Heat milk and cream over low-medium heat until almost simmering. Split vanilla bean and scrape the soft interior with the tip of a knife. Add to milk mixture while heating.
Separate eggs. Refrigerate whites for another use. Combine yolks with ¼ cup sugar and whisk well.
When milk is just starting to bubble around the edges, gently pour a very small amount into the yolk mixture and whisk. Continue to add in small amounts, whisking continuously until well combined.
Place a dish cloth in the bottom of a large baking dish. Arrange 4 ramekins inside the dish so they aren't touching. Carefully pour custard evenly into the ramekins. You can strain the custard first if you prefer, however if you're using a real vanilla bean you may lose some of the seeds if the strainer is very fine.

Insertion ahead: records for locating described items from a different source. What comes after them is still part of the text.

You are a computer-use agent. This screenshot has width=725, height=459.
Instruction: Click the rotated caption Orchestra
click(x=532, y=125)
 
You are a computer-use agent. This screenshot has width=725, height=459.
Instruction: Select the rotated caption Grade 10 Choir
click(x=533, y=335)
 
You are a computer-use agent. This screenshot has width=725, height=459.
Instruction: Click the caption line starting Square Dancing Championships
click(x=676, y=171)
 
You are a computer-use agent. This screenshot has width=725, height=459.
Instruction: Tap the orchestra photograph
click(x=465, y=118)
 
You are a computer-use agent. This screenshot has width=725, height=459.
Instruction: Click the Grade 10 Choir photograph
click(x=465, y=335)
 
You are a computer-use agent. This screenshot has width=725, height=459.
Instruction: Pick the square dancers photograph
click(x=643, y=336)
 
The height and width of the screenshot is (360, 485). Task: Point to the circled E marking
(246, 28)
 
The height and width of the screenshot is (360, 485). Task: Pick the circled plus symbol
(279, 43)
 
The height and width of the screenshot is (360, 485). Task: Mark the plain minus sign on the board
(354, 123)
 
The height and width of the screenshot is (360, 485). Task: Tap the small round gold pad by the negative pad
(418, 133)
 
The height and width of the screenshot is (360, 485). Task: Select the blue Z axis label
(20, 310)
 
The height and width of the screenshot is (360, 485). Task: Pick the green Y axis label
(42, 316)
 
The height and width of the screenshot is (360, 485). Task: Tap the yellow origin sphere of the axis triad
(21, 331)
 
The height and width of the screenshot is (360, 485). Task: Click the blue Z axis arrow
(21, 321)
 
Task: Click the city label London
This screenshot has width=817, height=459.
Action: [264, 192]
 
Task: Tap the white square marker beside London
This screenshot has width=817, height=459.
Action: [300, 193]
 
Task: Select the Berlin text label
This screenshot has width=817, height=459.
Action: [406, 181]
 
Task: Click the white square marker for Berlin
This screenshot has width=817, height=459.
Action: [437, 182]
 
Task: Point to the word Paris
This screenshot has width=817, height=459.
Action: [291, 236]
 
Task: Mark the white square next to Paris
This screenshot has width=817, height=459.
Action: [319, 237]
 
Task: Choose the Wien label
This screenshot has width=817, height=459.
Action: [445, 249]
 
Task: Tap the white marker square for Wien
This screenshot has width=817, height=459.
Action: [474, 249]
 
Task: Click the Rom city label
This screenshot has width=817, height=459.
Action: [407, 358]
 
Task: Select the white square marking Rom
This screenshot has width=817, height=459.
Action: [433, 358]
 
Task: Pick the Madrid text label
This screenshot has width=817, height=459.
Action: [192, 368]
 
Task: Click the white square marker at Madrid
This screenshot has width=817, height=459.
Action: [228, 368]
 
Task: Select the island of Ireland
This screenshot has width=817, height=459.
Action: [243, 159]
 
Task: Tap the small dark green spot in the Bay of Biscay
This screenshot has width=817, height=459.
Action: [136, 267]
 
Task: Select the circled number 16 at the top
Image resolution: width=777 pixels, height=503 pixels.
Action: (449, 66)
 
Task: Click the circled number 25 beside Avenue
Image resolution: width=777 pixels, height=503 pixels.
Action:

Place the baking dish on the middle rack of the oven and pour boiling water into the dish, being careful not to get any water into the custards. Close the door and reduce the temperature to 300°.
Bake for 25-30 minutes. If you choose to make 6 smaller custards, baking time will be slightly reduced. They should jiggle slightly but not be liquidy.
Remove from oven and carefully remove ramekins to a rack. Once they are room temperature, cover with plastic wrap and refrigerate at least 4 hours or over night.
Right before serving combine white and brown sugar. Sprinkle about 1 Tbsp on each custard evenly. Torch the tops with a continuous movement until the sugar is melted and browning. Take care not to allow the sugar to burn. Or place custards under a preheated broiler on the top rack of the oven and watch carefully until tops are bubbling.
Let custards sit for a few minutes before serving to allow time for the sugar to harden.